Desenrola 2.0 registra 17 mil operações com FGTS: programa acelera quitação de dívidas e libera bilhões em saques
Atualizado em 17/06/2026 às 17:22
Desenrola 2.0 impulsiona uso do FGTS para quitar dívidas e libera bilhões em saques ao trabalhador. (Fonte: Ilustração / Diário Nexus).
O uso do FGTS para pagamento de dívidas ganhou força com o Desenrola 2.0. Em pouco mais de um mês, mais de 17 mil operações foram realizadas, com valor médio de saque de R$ 604,73. A nova fase do programa movimenta bilhões e reforça o papel do fundo como ferramenta de alívio financeiro para trabalhadores endividados.
FGTS impulsiona renegociação de dívidas
Segundo o Ministério do Trabalho, o Desenrola 2.0 já soma mais de 17 mil operações utilizando recursos do FGTS para quitar débitos com instituições financeiras. O valor médio sacado — R$ 604,73 — mostra que muitos trabalhadores estão usando pequenas reservas para regularizar pendências e recuperar crédito.
A segunda fase do programa conta com uma reserva de R$ 10,3 milhões destinada exclusivamente a facilitar negociações com descontos e juros menores. A proposta é reduzir o peso das dívidas e permitir que trabalhadores retomem o controle financeiro.
Saque-aniversário libera bilhões
O governo também ampliou o alcance do saque-aniversário, liberando valores bloqueados para trabalhadores com contratos encerrados ou suspensos entre 2020 e 2025. Ao todo, 14,6 milhões de pessoas foram beneficiadas.
O montante liberado chega a R$ 16,7 bilhões, dos quais R$ 14,9 bilhões já foram efetivamente pagos. Para muitos trabalhadores, esse dinheiro representa a chance de quitar dívidas antigas ou reorganizar o orçamento doméstico.

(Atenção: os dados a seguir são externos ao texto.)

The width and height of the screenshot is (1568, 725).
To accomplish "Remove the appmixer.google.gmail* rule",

Saques extraordinários seguem movimentando a economia
Desde 2023, os saques extraordinários do FGTS somam R$ 34,7 bilhões. Esse tipo de liberação ocorre em situações excepcionais, como crises econômicas, emergências ou para estimular o consumo em momentos de desaceleração.

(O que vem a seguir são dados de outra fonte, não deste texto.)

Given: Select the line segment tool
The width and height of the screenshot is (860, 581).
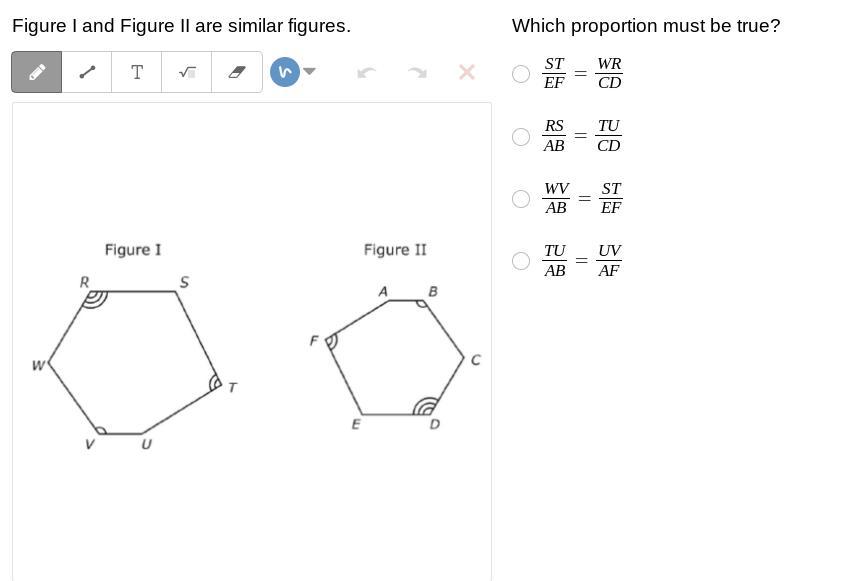Looking at the screenshot, I should tap(87, 72).
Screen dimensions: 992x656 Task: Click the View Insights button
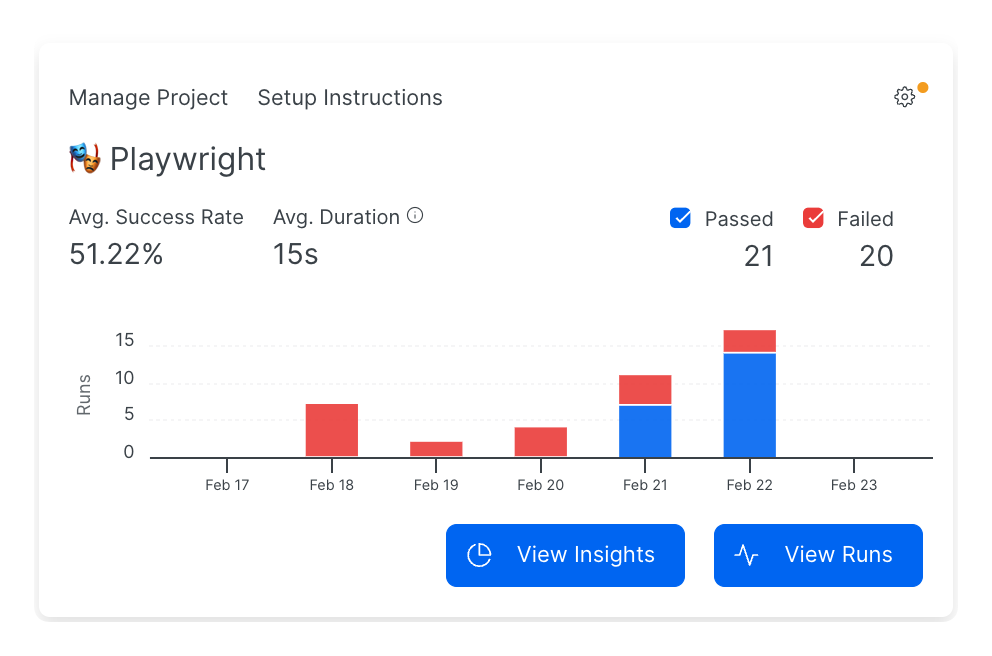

Ao injetar recursos diretamente na economia, o governo busca aliviar pressões financeiras sobre as famílias e, ao mesmo tempo, impulsionar setores como comércio e serviços.
Leitura Nexus: FGTS vira ferramenta de socorro financeiro
O avanço do Desenrola 2.0 mostra como o FGTS tem sido usado além de sua função original. O fundo, criado para proteger o trabalhador em momentos de vulnerabilidade, virou peça central em políticas de renegociação e estímulo econômico.
Para o trabalhador, a liberação de valores represados pode significar a diferença entre continuar endividado ou recuperar o fôlego financeiro. Mas o uso recorrente do FGTS como “válvula de escape” também levanta debate sobre renda insuficiente e custo de vida elevado.
O que observar daqui para frente é se o governo manterá a estratégia de liberar recursos em ciclos curtos e se isso pode comprometer a função de longo prazo do fundo, especialmente em momentos de demissão.
O que muda para o trabalhador
Para quem está endividado, o Desenrola 2.0 representa uma oportunidade real de renegociar débitos com condições melhores. O uso do FGTS reduz o impacto imediato no orçamento e permite que o trabalhador volte a ter acesso a crédito.
Por outro lado, é importante avaliar se o saque não compromete a reserva para situações futuras, como demissão sem justa causa. A decisão deve ser equilibrada e alinhada ao momento financeiro de cada pessoa.